= Peterhouse school of history =

The Peterhouse School of History, named after the college of the same name at the University of Cambridge, focused on the study of "high politics" in history. Maurice Cowling, the most prominent member of the Peterhouse school, described this as consisting of the "fifty or sixty politicians in conscious tension with one another". The school and it adherents were associated with the right-wing conservative politics.

Aside from Cowling, historians generally considered to be part of the Peterhouse school have been Michael Bentley, Alistair B. Cooke, John Adamson, Edward Norman and John Vincent. Although some were no longer at Peterhouse and Cowling himself was not comfortable with the label (preferring "Peterhouse Right") these historians, Cowling stated, also "... share common prejudices – against the higher liberalism and all sorts of liberal rhetoric ... and in favour of irony, geniality and malice as solvents of enthusiasm, virtue and political elevation."

The Peterhouse school see politicians making policy decisions with self-interest their primary goal and ideological principles acting as a kind of smoke screen to cover their true intentions or held because they are politically convenient at the time. Peterhouse historians reject biography as, Cowling argues, it "abstracts a man whose public action should not be abstracted" because politicians' actions cannot be properly understood in isolation but only by their interaction with fellow politicians. Cowling also claimed that the Peterhouse school treated Parliament as an instrument of class warfare and that it borrowed from The Spectators political columnist Henry Fairlie and Robert Blake's central chapters of his The Unknown Prime Minister the realisation of parliamentary politics as "a spectacle of ambition and manoeuvre".

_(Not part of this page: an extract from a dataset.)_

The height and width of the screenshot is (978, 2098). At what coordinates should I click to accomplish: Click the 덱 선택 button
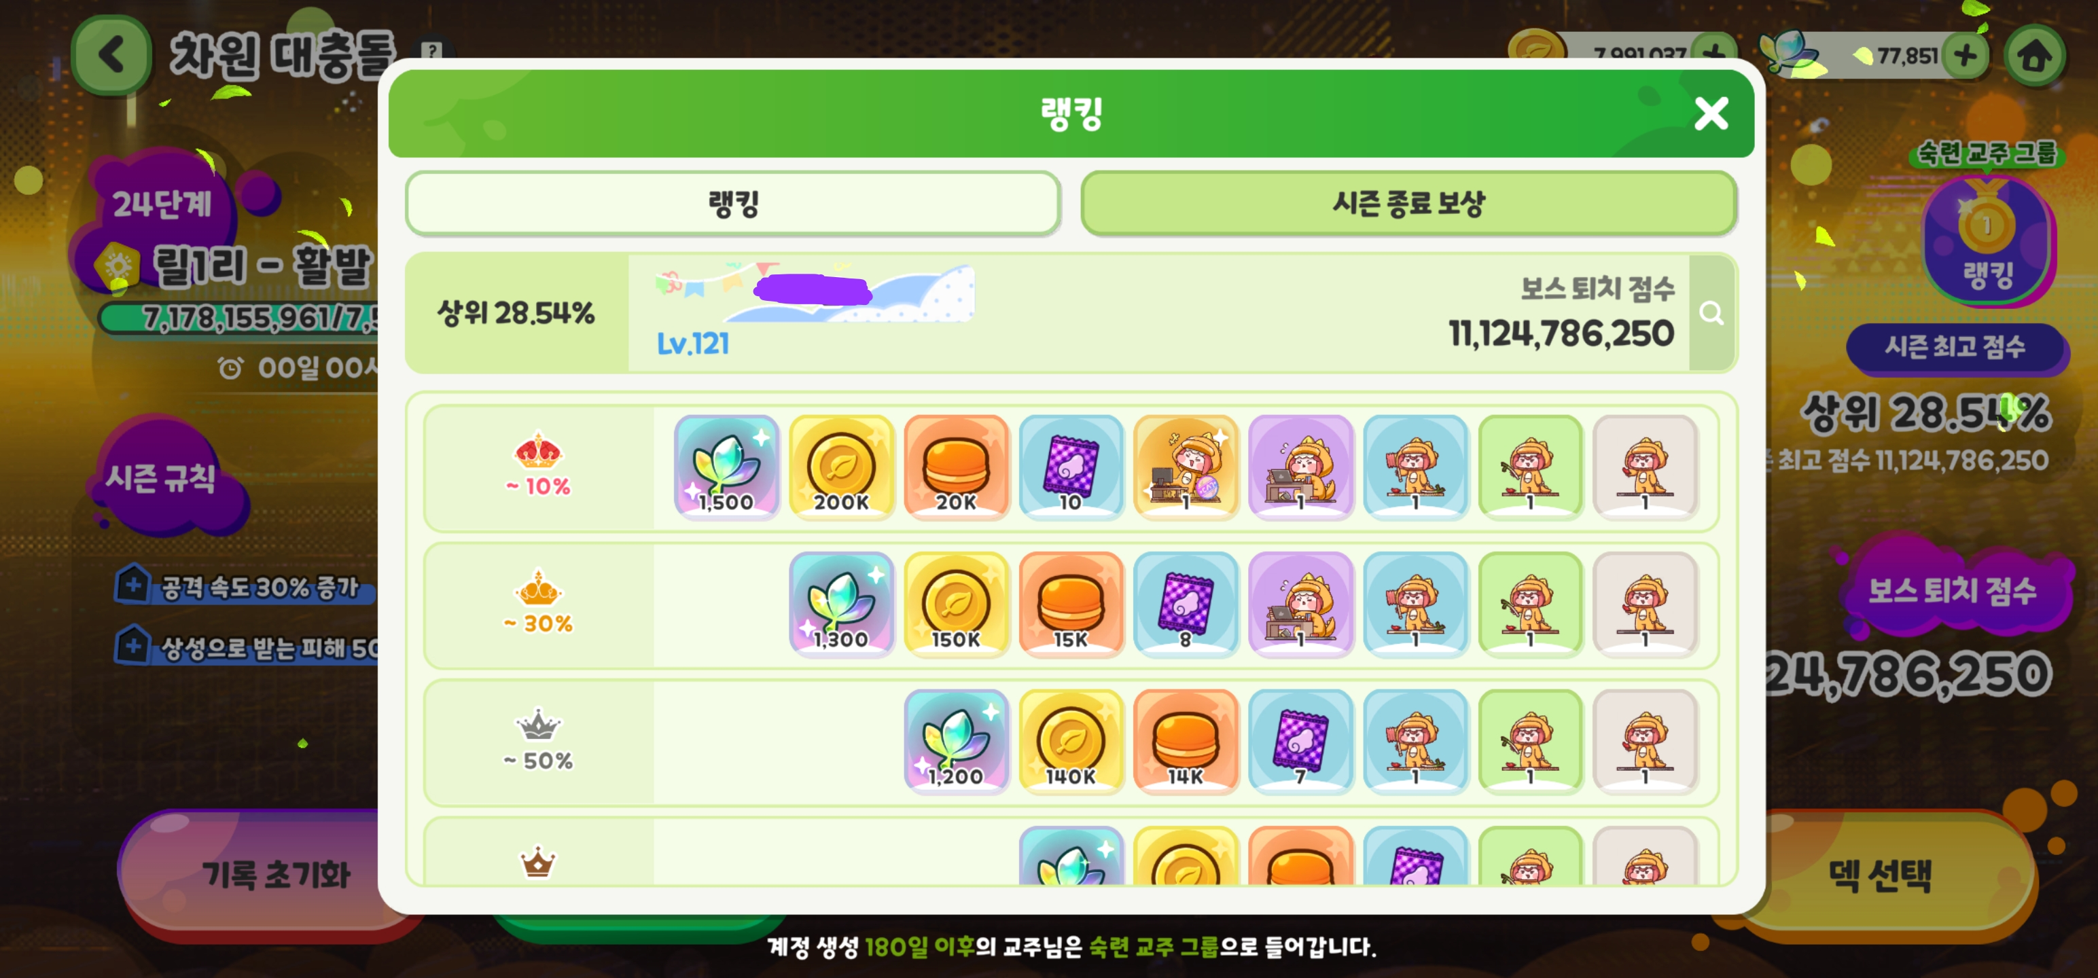(1880, 875)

Maurice Cowling believed that the term had been coined by J. J. Lee, a professor at University College Cork but previously a Fellow of Peterhouse. In Cowling's own words:

What Professor Lee meant, however, was not a philosophical position but what he called, with a historian's rancour, the "high-political" works which had been written about the history of nineteenth- and twentieth-century English politics by Professor J.R. Vincent, Dr. A.B. Cooke, Dr. Andrew Jones, and myself in the years between 1965 and 1976.